* EXERCISE GOAL
All of the data must be returned word for word.

[Stored items]
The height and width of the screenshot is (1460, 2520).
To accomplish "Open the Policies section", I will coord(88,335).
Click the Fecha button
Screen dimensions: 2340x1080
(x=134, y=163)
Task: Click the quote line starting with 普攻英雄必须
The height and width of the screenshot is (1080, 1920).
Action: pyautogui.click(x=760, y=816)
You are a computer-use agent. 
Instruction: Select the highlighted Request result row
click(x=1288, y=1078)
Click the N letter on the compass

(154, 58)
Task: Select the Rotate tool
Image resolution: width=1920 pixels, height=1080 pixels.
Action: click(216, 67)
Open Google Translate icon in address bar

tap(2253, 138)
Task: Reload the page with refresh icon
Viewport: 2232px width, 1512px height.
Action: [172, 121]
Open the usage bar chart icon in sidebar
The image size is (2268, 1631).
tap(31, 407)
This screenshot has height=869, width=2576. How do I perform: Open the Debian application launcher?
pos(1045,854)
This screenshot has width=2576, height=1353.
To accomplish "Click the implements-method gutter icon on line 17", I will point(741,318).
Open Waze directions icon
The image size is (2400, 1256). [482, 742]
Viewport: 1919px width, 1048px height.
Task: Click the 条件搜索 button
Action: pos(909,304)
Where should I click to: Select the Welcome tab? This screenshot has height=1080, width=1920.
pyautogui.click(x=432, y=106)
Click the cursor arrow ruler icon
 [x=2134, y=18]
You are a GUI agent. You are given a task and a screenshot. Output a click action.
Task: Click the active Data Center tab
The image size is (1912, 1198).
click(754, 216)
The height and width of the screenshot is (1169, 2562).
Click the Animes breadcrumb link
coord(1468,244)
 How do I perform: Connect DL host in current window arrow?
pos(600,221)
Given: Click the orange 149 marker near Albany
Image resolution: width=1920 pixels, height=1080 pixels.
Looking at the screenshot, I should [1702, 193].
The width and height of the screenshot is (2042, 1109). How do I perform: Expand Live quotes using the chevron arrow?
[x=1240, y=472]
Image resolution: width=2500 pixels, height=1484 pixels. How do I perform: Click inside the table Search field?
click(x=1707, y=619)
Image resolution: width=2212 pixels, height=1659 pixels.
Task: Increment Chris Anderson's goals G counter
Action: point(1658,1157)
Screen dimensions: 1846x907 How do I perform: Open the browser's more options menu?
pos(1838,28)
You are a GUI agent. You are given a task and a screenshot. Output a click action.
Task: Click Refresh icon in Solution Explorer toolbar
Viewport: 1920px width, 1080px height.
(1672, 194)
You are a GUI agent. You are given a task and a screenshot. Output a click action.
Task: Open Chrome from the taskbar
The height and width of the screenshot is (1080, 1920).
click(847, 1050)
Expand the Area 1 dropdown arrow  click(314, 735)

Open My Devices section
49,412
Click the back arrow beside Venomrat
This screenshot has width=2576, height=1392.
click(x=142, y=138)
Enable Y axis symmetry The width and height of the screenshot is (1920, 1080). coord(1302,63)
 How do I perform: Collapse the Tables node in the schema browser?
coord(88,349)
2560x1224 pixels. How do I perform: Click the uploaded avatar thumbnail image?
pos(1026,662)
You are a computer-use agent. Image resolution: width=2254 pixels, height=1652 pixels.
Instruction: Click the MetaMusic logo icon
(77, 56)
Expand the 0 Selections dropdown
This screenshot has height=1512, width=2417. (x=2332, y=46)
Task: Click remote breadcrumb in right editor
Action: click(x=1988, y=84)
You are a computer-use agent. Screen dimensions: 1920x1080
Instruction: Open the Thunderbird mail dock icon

* ANSWER TO THIS TASK
The height and width of the screenshot is (1460, 2520).
To accomplish "Open the Policies section", I will coord(88,335).
Click the Fecha button
Screen dimensions: 2340x1080
(x=134, y=163)
Task: Click the quote line starting with 普攻英雄必须
The height and width of the screenshot is (1080, 1920).
Action: pyautogui.click(x=760, y=816)
You are a computer-use agent. 
Instruction: Select the highlighted Request result row
click(x=1288, y=1078)
Click the N letter on the compass

(154, 58)
Task: Select the Rotate tool
Image resolution: width=1920 pixels, height=1080 pixels.
Action: click(216, 67)
Open Google Translate icon in address bar

tap(2253, 138)
Task: Reload the page with refresh icon
Viewport: 2232px width, 1512px height.
Action: [172, 121]
Open the usage bar chart icon in sidebar
The image size is (2268, 1631).
tap(31, 407)
This screenshot has height=869, width=2576. How do I perform: Open the Debian application launcher?
pos(1045,854)
This screenshot has width=2576, height=1353.
To accomplish "Click the implements-method gutter icon on line 17", I will point(741,318).
Open Waze directions icon
The image size is (2400, 1256). [482, 742]
Viewport: 1919px width, 1048px height.
Task: Click the 条件搜索 button
Action: pos(909,304)
Where should I click to: Select the Welcome tab? This screenshot has height=1080, width=1920.
pyautogui.click(x=432, y=106)
Click the cursor arrow ruler icon
 [x=2134, y=18]
You are a GUI agent. You are given a task and a screenshot. Output a click action.
Task: Click the active Data Center tab
The image size is (1912, 1198).
click(754, 216)
The height and width of the screenshot is (1169, 2562).
Click the Animes breadcrumb link
coord(1468,244)
 How do I perform: Connect DL host in current window arrow?
pos(600,221)
Given: Click the orange 149 marker near Albany
Image resolution: width=1920 pixels, height=1080 pixels.
Looking at the screenshot, I should [1702, 193].
The width and height of the screenshot is (2042, 1109). How do I perform: Expand Live quotes using the chevron arrow?
[x=1240, y=472]
Image resolution: width=2500 pixels, height=1484 pixels. How do I perform: Click inside the table Search field?
click(x=1707, y=619)
Image resolution: width=2212 pixels, height=1659 pixels.
Task: Increment Chris Anderson's goals G counter
Action: point(1658,1157)
Screen dimensions: 1846x907 How do I perform: Open the browser's more options menu?
pos(1838,28)
You are a GUI agent. You are given a task and a screenshot. Output a click action.
Task: Click Refresh icon in Solution Explorer toolbar
Viewport: 1920px width, 1080px height.
(1672, 194)
You are a GUI agent. You are given a task and a screenshot. Output a click action.
Task: Open Chrome from the taskbar
The height and width of the screenshot is (1080, 1920).
click(847, 1050)
Expand the Area 1 dropdown arrow  click(314, 735)

Open My Devices section
49,412
Click the back arrow beside Venomrat
This screenshot has width=2576, height=1392.
click(x=142, y=138)
Enable Y axis symmetry The width and height of the screenshot is (1920, 1080). coord(1302,63)
 How do I perform: Collapse the Tables node in the schema browser?
coord(88,349)
2560x1224 pixels. How do I perform: Click the uploaded avatar thumbnail image?
pos(1026,662)
You are a computer-use agent. Image resolution: width=2254 pixels, height=1652 pixels.
Instruction: Click the MetaMusic logo icon
(77, 56)
Expand the 0 Selections dropdown
This screenshot has height=1512, width=2417. (x=2332, y=46)
Task: Click remote breadcrumb in right editor
Action: click(x=1988, y=84)
You are a computer-use agent. Screen dimensions: 1920x1080
Instruction: Open the Thunderbird mail dock icon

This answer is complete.